Copy out the listing below so that each line matches exactly.

Supplied records:

Segment Open

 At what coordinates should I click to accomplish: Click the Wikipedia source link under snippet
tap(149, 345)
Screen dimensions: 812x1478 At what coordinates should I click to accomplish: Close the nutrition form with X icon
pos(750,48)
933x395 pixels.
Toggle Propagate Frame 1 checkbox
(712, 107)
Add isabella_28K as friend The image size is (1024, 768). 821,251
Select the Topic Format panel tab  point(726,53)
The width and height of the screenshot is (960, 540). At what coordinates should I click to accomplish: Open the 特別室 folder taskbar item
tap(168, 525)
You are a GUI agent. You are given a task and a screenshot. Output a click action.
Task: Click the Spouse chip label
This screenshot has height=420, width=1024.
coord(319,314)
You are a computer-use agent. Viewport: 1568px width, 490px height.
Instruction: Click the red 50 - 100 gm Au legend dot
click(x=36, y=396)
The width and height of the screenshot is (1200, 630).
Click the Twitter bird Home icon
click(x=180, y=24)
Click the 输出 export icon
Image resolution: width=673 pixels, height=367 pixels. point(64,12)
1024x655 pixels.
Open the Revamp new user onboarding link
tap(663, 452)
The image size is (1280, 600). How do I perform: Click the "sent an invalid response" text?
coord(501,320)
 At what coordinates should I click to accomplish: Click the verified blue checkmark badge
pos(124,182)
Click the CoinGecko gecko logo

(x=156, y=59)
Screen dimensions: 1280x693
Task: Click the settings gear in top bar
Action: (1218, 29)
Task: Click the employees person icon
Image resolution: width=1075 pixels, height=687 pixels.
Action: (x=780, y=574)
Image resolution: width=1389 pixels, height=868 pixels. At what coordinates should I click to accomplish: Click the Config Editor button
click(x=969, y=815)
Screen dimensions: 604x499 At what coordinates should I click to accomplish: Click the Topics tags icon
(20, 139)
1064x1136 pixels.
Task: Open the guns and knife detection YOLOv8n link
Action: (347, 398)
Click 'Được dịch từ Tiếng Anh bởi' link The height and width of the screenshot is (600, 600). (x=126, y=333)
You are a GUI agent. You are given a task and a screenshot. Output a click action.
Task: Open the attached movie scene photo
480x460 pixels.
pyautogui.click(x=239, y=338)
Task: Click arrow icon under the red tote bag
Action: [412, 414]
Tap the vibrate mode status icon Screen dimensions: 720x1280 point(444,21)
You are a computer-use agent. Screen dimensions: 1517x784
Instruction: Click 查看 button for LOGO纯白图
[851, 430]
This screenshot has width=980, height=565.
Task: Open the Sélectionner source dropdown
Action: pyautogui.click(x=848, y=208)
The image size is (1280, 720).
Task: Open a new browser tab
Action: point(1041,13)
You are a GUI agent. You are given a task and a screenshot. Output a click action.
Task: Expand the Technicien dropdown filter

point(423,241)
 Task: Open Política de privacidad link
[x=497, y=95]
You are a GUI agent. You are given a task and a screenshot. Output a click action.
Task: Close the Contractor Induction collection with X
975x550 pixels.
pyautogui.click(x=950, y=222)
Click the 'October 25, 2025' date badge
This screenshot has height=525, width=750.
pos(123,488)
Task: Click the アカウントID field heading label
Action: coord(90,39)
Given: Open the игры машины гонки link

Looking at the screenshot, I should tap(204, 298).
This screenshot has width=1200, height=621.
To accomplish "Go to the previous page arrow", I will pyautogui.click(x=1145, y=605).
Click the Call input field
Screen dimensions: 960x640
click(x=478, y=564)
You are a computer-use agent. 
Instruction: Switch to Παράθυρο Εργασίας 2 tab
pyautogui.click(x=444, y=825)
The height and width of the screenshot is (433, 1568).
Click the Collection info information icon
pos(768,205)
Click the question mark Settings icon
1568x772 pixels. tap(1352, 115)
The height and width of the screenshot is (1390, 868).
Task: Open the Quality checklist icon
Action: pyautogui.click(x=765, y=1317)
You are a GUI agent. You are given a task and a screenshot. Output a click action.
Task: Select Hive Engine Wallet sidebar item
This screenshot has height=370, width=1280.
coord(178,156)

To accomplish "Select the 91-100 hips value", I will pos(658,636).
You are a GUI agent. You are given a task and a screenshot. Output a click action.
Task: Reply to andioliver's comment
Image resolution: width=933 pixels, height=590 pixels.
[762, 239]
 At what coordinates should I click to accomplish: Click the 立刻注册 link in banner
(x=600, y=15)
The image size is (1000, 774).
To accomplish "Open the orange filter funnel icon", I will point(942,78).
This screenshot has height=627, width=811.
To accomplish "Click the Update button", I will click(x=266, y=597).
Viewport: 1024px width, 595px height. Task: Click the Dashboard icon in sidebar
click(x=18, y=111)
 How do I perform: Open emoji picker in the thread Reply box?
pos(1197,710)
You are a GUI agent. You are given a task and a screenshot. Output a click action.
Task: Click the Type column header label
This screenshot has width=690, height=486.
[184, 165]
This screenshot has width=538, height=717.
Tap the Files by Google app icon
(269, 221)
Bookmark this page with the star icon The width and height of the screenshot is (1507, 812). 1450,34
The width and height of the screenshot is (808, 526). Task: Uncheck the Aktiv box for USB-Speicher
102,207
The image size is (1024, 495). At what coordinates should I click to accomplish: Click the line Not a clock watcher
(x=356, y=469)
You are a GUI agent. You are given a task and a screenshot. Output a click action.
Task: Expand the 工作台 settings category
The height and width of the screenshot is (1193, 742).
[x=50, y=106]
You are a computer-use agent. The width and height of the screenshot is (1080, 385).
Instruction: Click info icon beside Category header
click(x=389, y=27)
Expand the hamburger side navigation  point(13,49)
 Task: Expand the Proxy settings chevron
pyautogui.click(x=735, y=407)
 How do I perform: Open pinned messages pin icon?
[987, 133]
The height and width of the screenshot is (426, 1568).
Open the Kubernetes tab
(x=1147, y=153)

Segment Closed

Output below:
 At what coordinates should I click to accomplish: Click the Wikipedia source link under snippet
tap(149, 345)
Screen dimensions: 812x1478 At what coordinates should I click to accomplish: Close the nutrition form with X icon
pos(750,48)
933x395 pixels.
Toggle Propagate Frame 1 checkbox
(712, 107)
Add isabella_28K as friend The image size is (1024, 768). 821,251
Select the Topic Format panel tab  point(726,53)
The width and height of the screenshot is (960, 540). At what coordinates should I click to accomplish: Open the 特別室 folder taskbar item
tap(168, 525)
You are a GUI agent. You are given a task and a screenshot. Output a click action.
Task: Click the Spouse chip label
This screenshot has height=420, width=1024.
coord(319,314)
You are a computer-use agent. Viewport: 1568px width, 490px height.
Instruction: Click the red 50 - 100 gm Au legend dot
click(x=36, y=396)
The width and height of the screenshot is (1200, 630).
Click the Twitter bird Home icon
click(x=180, y=24)
Click the 输出 export icon
Image resolution: width=673 pixels, height=367 pixels. point(64,12)
1024x655 pixels.
Open the Revamp new user onboarding link
tap(663, 452)
The image size is (1280, 600). How do I perform: Click the "sent an invalid response" text?
coord(501,320)
 At what coordinates should I click to accomplish: Click the verified blue checkmark badge
pos(124,182)
Click the CoinGecko gecko logo

(x=156, y=59)
Screen dimensions: 1280x693
Task: Click the settings gear in top bar
Action: (1218, 29)
Task: Click the employees person icon
Image resolution: width=1075 pixels, height=687 pixels.
Action: (x=780, y=574)
Image resolution: width=1389 pixels, height=868 pixels. At what coordinates should I click to accomplish: Click the Config Editor button
click(x=969, y=815)
Screen dimensions: 604x499 At what coordinates should I click to accomplish: Click the Topics tags icon
(20, 139)
1064x1136 pixels.
Task: Open the guns and knife detection YOLOv8n link
Action: (347, 398)
Click 'Được dịch từ Tiếng Anh bởi' link The height and width of the screenshot is (600, 600). (x=126, y=333)
You are a GUI agent. You are given a task and a screenshot. Output a click action.
Task: Open the attached movie scene photo
480x460 pixels.
pyautogui.click(x=239, y=338)
Task: Click arrow icon under the red tote bag
Action: [412, 414]
Tap the vibrate mode status icon Screen dimensions: 720x1280 point(444,21)
You are a computer-use agent. Screen dimensions: 1517x784
Instruction: Click 查看 button for LOGO纯白图
[851, 430]
This screenshot has width=980, height=565.
Task: Open the Sélectionner source dropdown
Action: pyautogui.click(x=848, y=208)
The image size is (1280, 720).
Task: Open a new browser tab
Action: point(1041,13)
You are a GUI agent. You are given a task and a screenshot. Output a click action.
Task: Expand the Technicien dropdown filter

point(423,241)
 Task: Open Política de privacidad link
[x=497, y=95]
You are a GUI agent. You are given a task and a screenshot. Output a click action.
Task: Close the Contractor Induction collection with X
975x550 pixels.
pyautogui.click(x=950, y=222)
Click the 'October 25, 2025' date badge
This screenshot has height=525, width=750.
pos(123,488)
Task: Click the アカウントID field heading label
Action: coord(90,39)
Given: Open the игры машины гонки link

Looking at the screenshot, I should tap(204, 298).
This screenshot has width=1200, height=621.
To accomplish "Go to the previous page arrow", I will pyautogui.click(x=1145, y=605).
Click the Call input field
Screen dimensions: 960x640
click(x=478, y=564)
You are a computer-use agent. 
Instruction: Switch to Παράθυρο Εργασίας 2 tab
pyautogui.click(x=444, y=825)
The height and width of the screenshot is (433, 1568).
Click the Collection info information icon
pos(768,205)
Click the question mark Settings icon
1568x772 pixels. tap(1352, 115)
The height and width of the screenshot is (1390, 868).
Task: Open the Quality checklist icon
Action: pyautogui.click(x=765, y=1317)
You are a GUI agent. You are given a task and a screenshot. Output a click action.
Task: Select Hive Engine Wallet sidebar item
This screenshot has height=370, width=1280.
coord(178,156)

To accomplish "Select the 91-100 hips value", I will pos(658,636).
You are a GUI agent. You are given a task and a screenshot. Output a click action.
Task: Reply to andioliver's comment
Image resolution: width=933 pixels, height=590 pixels.
[762, 239]
 At what coordinates should I click to accomplish: Click the 立刻注册 link in banner
(x=600, y=15)
The image size is (1000, 774).
To accomplish "Open the orange filter funnel icon", I will point(942,78).
This screenshot has height=627, width=811.
To accomplish "Click the Update button", I will click(x=266, y=597).
Viewport: 1024px width, 595px height. Task: Click the Dashboard icon in sidebar
click(x=18, y=111)
 How do I perform: Open emoji picker in the thread Reply box?
pos(1197,710)
You are a GUI agent. You are given a task and a screenshot. Output a click action.
Task: Click the Type column header label
This screenshot has width=690, height=486.
[184, 165]
This screenshot has width=538, height=717.
Tap the Files by Google app icon
(269, 221)
Bookmark this page with the star icon The width and height of the screenshot is (1507, 812). 1450,34
The width and height of the screenshot is (808, 526). Task: Uncheck the Aktiv box for USB-Speicher
102,207
The image size is (1024, 495). At what coordinates should I click to accomplish: Click the line Not a clock watcher
(x=356, y=469)
You are a GUI agent. You are given a task and a screenshot. Output a click action.
Task: Expand the 工作台 settings category
The height and width of the screenshot is (1193, 742).
[x=50, y=106]
You are a computer-use agent. The width and height of the screenshot is (1080, 385).
Instruction: Click info icon beside Category header
click(x=389, y=27)
Expand the hamburger side navigation  point(13,49)
 Task: Expand the Proxy settings chevron
pyautogui.click(x=735, y=407)
 How do I perform: Open pinned messages pin icon?
[987, 133]
The height and width of the screenshot is (426, 1568).
Open the Kubernetes tab
(x=1147, y=153)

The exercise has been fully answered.